Intervenor argues removal is timely because when the initial Complaint was filed, federal subject-matter jurisdiction did not exist because the claim was a state-court pre-election challenge to a proposed ballot measure. (Dkt. No. 1 at 6.) For the proposition the claim was unripe for removal at the time of the initial Complaint, Intervenors cite Nevada Restaurant Ass'n v. Pest Comm., 2008 U.S. Dist. LEXIS 112443 (D. Nev., July 14, 2008). In Nevada Restaurant, the court considered removal jurisdiction over a pre-election proposed ballot initiative. Id. at *3. While noting the Ninth Circuit has not specifically spoken on the issue, Nevada Restaurant expressed it was following the majority of courts that have considered the issue by finding the claim unripe for removal and remanding the case. Id. at *7. One of the bases Nevada Restaurant cites for lack of ripeness is the concern a ballot measure that has not yet passed may never pass, so claims based on a pre-election measures fail to present a "case or controversy" sufficient to establish federal jurisdiction. Id. at *6.

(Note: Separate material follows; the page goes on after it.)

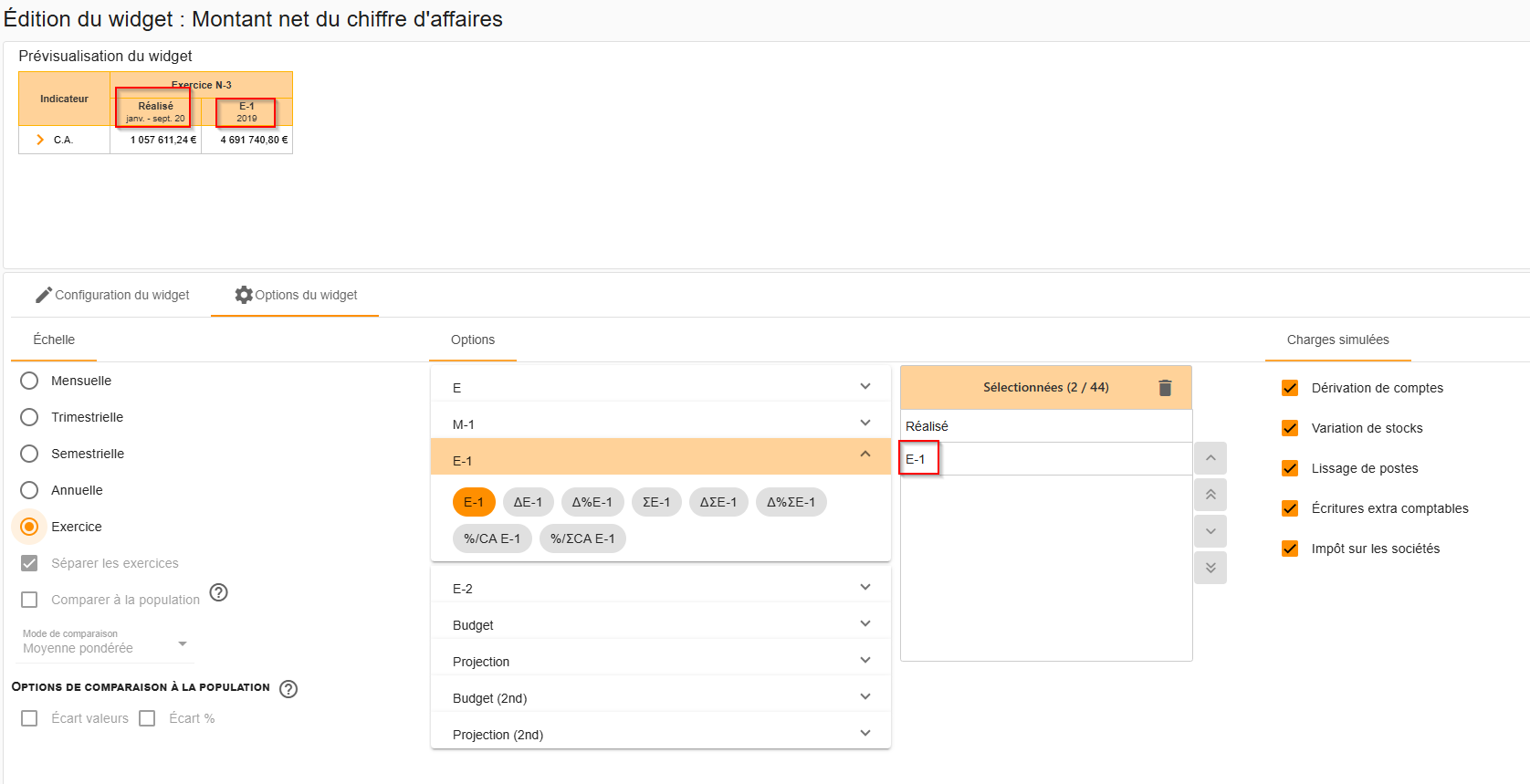Open help for options de comparaison à la population
1530x784 pixels.
288,689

Plaintiffs argue, citing no authority, that the initial Complaint bringing a pre-election challenge to the Ordinance was ripe for removal at the time of filing. (Dkt. No. 15 at 5.) In the alternative, they argue, if this case was not ripe for removal at the time of filing it is not ripe now because the November 5, 2013 election results are still not final. (Id.) The Court agrees with Plaintiffs' alternative argument. Although votes were cast on November 5, 2013, the Ordinance has not yet been adopted. (Dkt. No. 6 at 12.) Per Washington law, election results are not certified until 21 days after a general election, and here the results will not be certified until November 26, 2013. RCW 29a.60.190. Like in Nevada Restaurant, the Amended Complaint presents a challenge to a proposed ordinance not yet passed, and which may ultimately never become law. As such, this case is unripe for removal.
Because this case is not ripe for this Court's consideration, the motion to remand is GRANTED and this case is REMANDED.
The clerk is ordered to provide copies of this order to all counsel.